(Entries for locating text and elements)
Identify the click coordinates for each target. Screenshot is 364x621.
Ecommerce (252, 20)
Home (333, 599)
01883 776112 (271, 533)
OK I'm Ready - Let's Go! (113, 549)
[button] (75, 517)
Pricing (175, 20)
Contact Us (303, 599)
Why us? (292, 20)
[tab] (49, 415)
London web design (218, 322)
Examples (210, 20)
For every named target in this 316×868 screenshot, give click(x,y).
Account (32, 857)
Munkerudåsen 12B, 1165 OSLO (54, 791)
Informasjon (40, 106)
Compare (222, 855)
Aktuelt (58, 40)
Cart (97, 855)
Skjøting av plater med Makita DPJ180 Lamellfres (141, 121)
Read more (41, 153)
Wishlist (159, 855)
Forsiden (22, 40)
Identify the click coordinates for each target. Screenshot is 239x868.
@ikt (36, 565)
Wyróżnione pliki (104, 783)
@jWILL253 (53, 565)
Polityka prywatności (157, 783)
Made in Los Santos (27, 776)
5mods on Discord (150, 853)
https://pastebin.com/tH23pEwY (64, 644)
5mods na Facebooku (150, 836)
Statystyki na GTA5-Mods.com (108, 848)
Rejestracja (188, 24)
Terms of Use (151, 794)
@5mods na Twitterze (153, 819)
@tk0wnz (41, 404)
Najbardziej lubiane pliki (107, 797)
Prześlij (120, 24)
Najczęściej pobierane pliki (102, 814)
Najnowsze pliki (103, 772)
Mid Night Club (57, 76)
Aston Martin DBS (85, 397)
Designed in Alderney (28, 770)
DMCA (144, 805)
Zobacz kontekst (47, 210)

What the exercise asks
Write out every line of the records above again, requests included. Scale each answer coordinate by 0.5 and round it to a whole number, with halves rounding up. Leave the requests unchanged.

Answer to this problem
Identify the click coordinates for each target. Screenshot is 364x621.
Ecommerce (126, 10)
Home (167, 300)
01883 776112 (136, 267)
OK I'm Ready - Let's Go! (57, 275)
[button] (38, 259)
Pricing (88, 10)
Contact Us (152, 300)
Why us? (146, 10)
[tab] (25, 208)
London web design (109, 161)
Examples (105, 10)
For every named target in this 316×868 screenshot, give click(x,y).
Account (16, 429)
Munkerudåsen 12B, 1165 OSLO (27, 396)
Informasjon (20, 53)
Compare (111, 428)
Aktuelt (29, 20)
Cart (49, 428)
Skjøting av plater med Makita DPJ180 Lamellfres (71, 61)
Read more (21, 77)
Wishlist (80, 428)
Forsiden (11, 20)
Identify the click coordinates for each target. Screenshot is 239x868.
@ikt (18, 283)
Wyróżnione pliki (52, 392)
@jWILL253 (27, 283)
Polityka prywatności (79, 392)
Made in Los Santos (14, 388)
5mods on Discord (75, 427)
https://pastebin.com/tH23pEwY (32, 322)
5mods na Facebooku (75, 418)
Statystyki na GTA5-Mods.com (54, 424)
Rejestracja (94, 12)
Terms of Use (76, 397)
@5mods na Twitterze (77, 410)
@tk0wnz (21, 202)
Najbardziej lubiane pliki (54, 399)
Prześlij (60, 12)
Najczęściej pobierane pliki (51, 407)
Najnowsze pliki (52, 386)
Mid Night Club (29, 38)
Aston Martin DBS (43, 199)
Designed in Alderney (14, 385)
DMCA (72, 403)
Zobacz kontekst (24, 105)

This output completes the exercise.